The one-on-one battle attracted dancers from New York to Washington, D.C. as part of the club's efforts in developing the breakdancing scene at Hopkins, as well as Baltimore and Washington, D.C. Breakdancing Club is planning to host another competition next Spring Fair and also considering an event for Fall Festival.
"The battle experience is really fun," said Harris, who has been dancing since sophomore year of high school. "It's sometimes portrayed as a really dangerous culture, but it's actually really goofy. We compete against each other but also help each other out. It's a real teaching and learning culture."
"There's a big emphasis in breaking on hitting the beat, which sounds really simple, but you don't choose your music in breakdancing, which is something that I think is unique as opposed to other dances," Harris said.
The jam this past weekend was the first opportunity that the two newest members of the Godzilla Containment Unit, Marasigan and freshman Alex Yeh, have had to compete.
"I got blown out of the water, taken back to school by [eventual battle winner] Rapid One," Yeh said.
"But now I think I've become more relaxed and not as nervous about competitions in general. When you get schooled by somebody that good, it just encourages you to get better."
The competition, however, is only one of the events that the club participates in. The past year, the crew has performed at shows such as Culture Show and Hopkins Got Talent, as well as a performance outside the Recreation Center during Orientation Week.
The crew also performs at showcases alongside other campus dance groups, such as Eclectics, JOSH and SLAM performances that will take place this Thursday, Friday and Saturday.
The dancers start packing up the speakers and getting ready to leave. For a second, they stop joking around and turn serious.

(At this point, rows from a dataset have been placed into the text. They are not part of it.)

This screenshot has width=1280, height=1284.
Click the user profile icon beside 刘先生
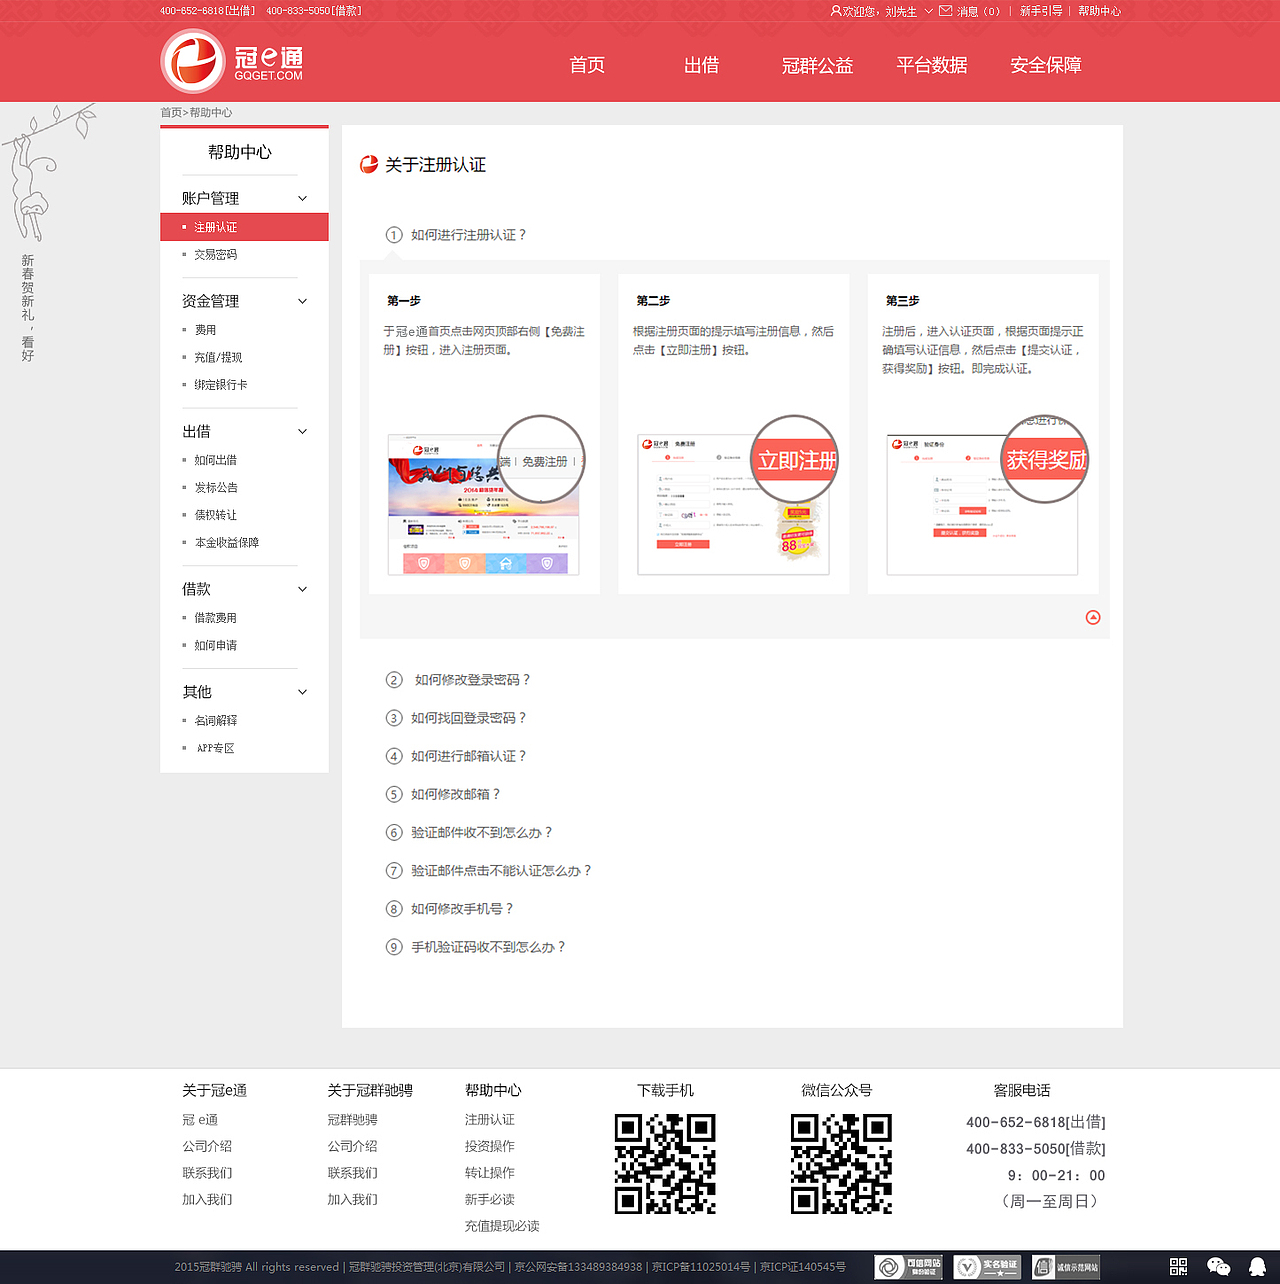click(838, 11)
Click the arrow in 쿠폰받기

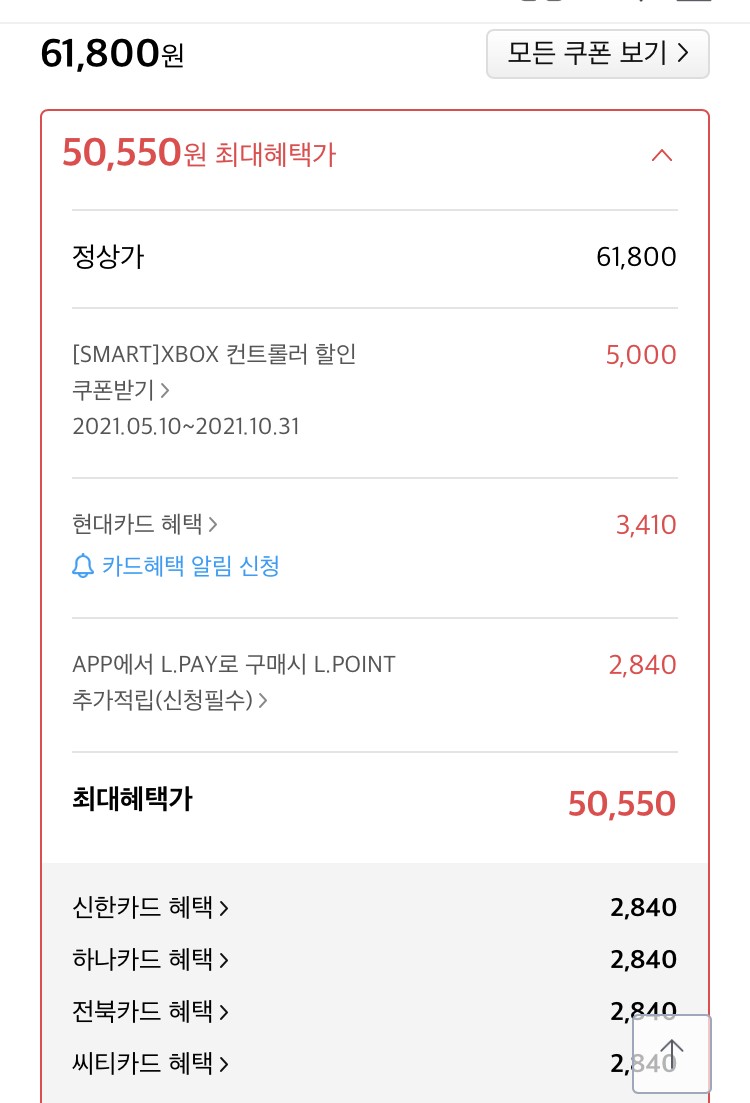(x=165, y=390)
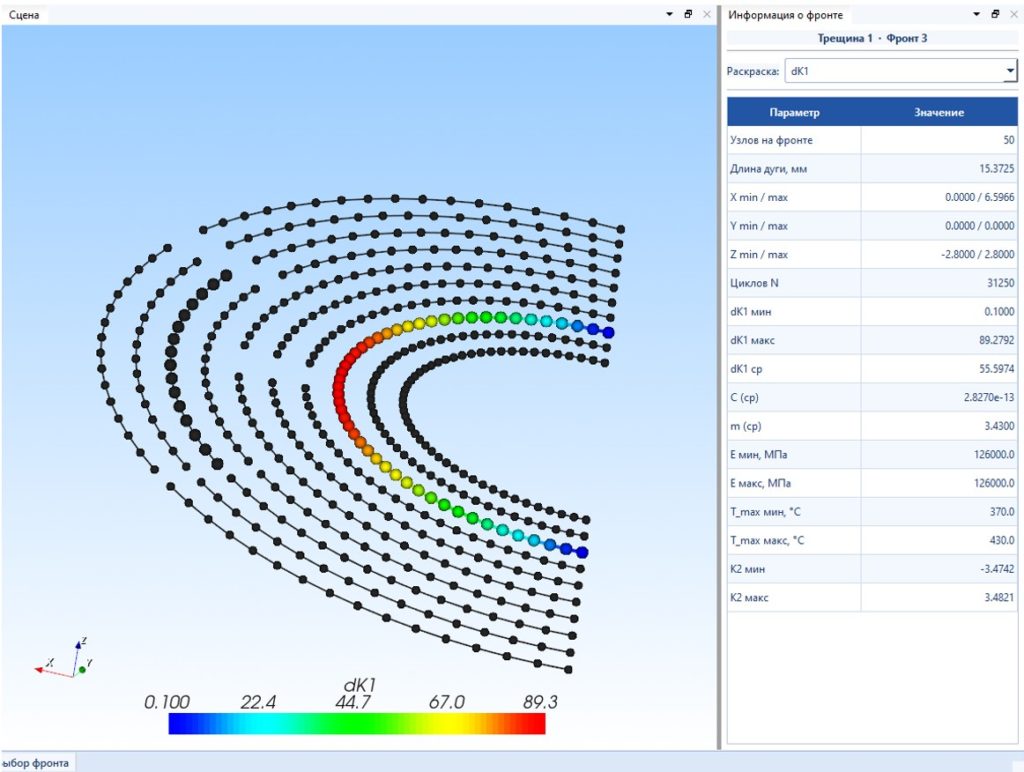Close the Сцена panel
The width and height of the screenshot is (1024, 772).
pyautogui.click(x=707, y=14)
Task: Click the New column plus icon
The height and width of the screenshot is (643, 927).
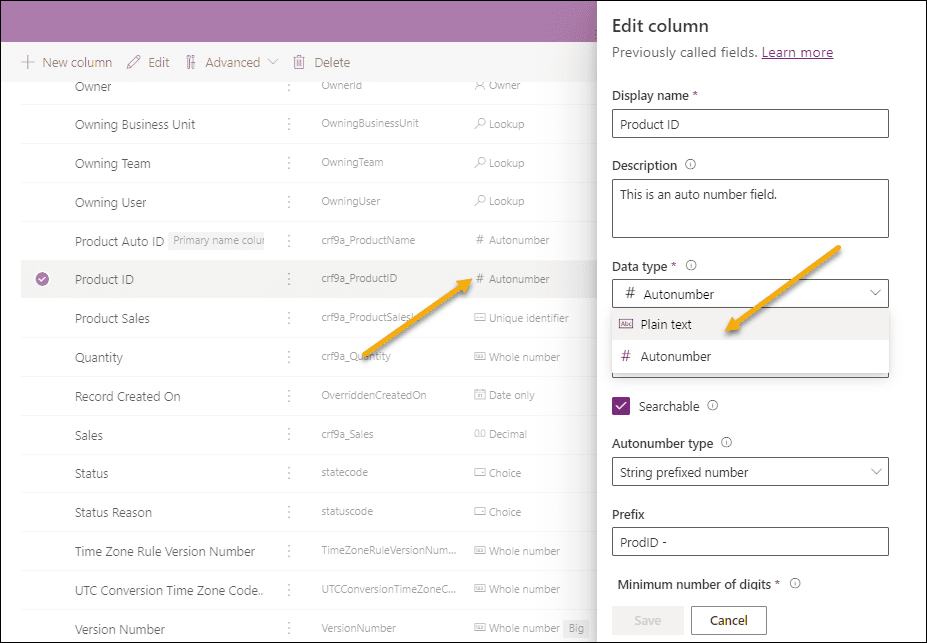Action: click(28, 62)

"A lot of people have this preconception about breaking, like how it's still in the style that it was in the mid-eighties, but now it's actually lot different," Frison said. "You still have the old style, but you also have the new style, and really, that's just all types of styles. You have abstract styles, where people do crazy contortions; you have people who specialize in flips, and acrobatic moves, and then you have fundamental kids who focus more on the foundations. It's changed so much, it's just not the same thing that it used to be."
Marasigan nods. "You just have to keep it underground."